Social anxiety disorder (SAD) is one of the most common anxiety disorders and is associated with significant impairment and societal costs. The association between SAD and mortality remains poorly understood, partly because in epidemiological research it is rarely studied independently from other anxiety disorders. In this population-based matched cohort and sibling control study, we estimated the risk of all-cause and cause-specific mortality in individuals with SAD.
Methods
From a population of individuals born from 1932 and living in Sweden between 1997 and 2020, we identified all cases of SAD (Swedish ICD-10 code F40.1) in the National Patient Register. Each of these individuals was matched on sex, birth year and county of residence with 10 individuals who had never received a diagnosis. Mortality data were extracted from the Cause of Death Register. Risks were estimated using Cox proportional hazards regression models. Models adjusted for sociodemographic covariates and other lifetime psychiatric disorders. We also identified all clusters of full siblings and conducted within-sibling comparisons to account for unmeasured familial confounding.
Results
The matched cohort included 57,360 individuals with SAD and 573,600 unexposed individuals. During the follow-up, 2355 deaths were registered within the exposed cohort vs. 7800 deaths in the matched cohort (crude mortality rates, 5.25 and 1.73 per 1000 person-years, respectively). The full cohort was followed up for a mean of 7.87 years (standard deviation 5.23).
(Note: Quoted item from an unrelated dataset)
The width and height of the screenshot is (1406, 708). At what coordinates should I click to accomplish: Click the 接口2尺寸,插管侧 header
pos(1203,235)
In models adjusting for sociodemographic variables, individuals with SAD had a 2.24-fold increased hazard of all-cause mortality (95% confidence interval [CI], 2.13–2.35). The increased risk was observed for both natural (adjusted hazard ratio [HR], 1.62; 95% CI 1.52–1.72) and unnatural causes of death (HR, 4.18; 95% CI 3.82–4.58). The results were robust to additional adjustment for psychiatric comorbidities, but the magnitude of the associations was attenuated, particularly when adjusting for substance use disorders. In the sibling cohort, 39,993 individuals with SAD were compared with their 64,640 unaffected siblings. While the estimates were also attenuated, they remained statistically significant (HR for all-cause mortality, 1.40; 95% CI 1.36–1.45).
Conclusions
Individuals with SAD face an increased risk of mortality, attributable primarily to unnatural causes of death, such as suicide, but also to natural causes, even after adjusting for socioeconomic variables. Psychiatric comorbidities, particularly substance use disorders, and shared familial factors may also contribute to this excess death. Further study of underlying mechanisms may inform prevention and early intervention strategies to reduce mortality in this vulnerable population.